Suncor said it may scrap its $4.5 billion hostile bid for Canadian Oil Sands if Alberta regulators endorse a poison pill that would give the target company more time to find other bidders.
“There is very real and distinct possibility that the Suncor offer will not be extended beyond the expiry of the 60- day permitted bid,” the Calgary-based company said in a submission to the Alberta Securities Commission.
The commission will hear a plea by Suncor in Calgary Thursday to strike down a so-called poison pill adopted by Canadian Oil Sands last month.
The shareholders rights plan would give it 120 days to weigh other offers, doubling the duration of the rights plan it had in place when Suncor made an offer that expires Dec. 4.
Suncor, Canada’s largest oil producer by market value, is seeking to take advantage of the oil slump to expand. Canadian Oil Sands is the largest owner of the Syncrude mining project in northern Alberta.
Both companies are cutting costs after crude tumbled about 60 percent since the middle of 2014.

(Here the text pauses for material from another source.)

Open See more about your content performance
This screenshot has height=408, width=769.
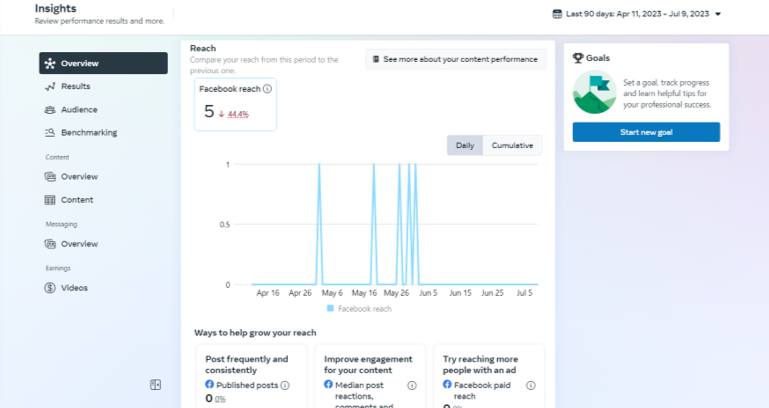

As it seeks to fend off the hostile takeover, Canadian Oil Sands said it had already met with one potential rival bidder and had plans to do the same with at least three others in the coming weeks.
“Four highly credible parties have executed confidentiality agreements,” Jamie Anderson, deputy chairman at RBC Capital Markets, said in an affidavit submitted to the Alberta commission. Royal Bank of Canada was hired by Canadian Oil Sands to find alternatives to Suncor’s takeover.
Imperial Oil, which is the second-biggest owner in the Syncrude partnership, has been named as a potential bidder for Canadian Oil Sands. Canadian pension funds, which have been active in the oil patch this year, may also be interested, Randy Ollenberger, a Calgary-based analyst with the Bank of Montreal, said in an e-mail.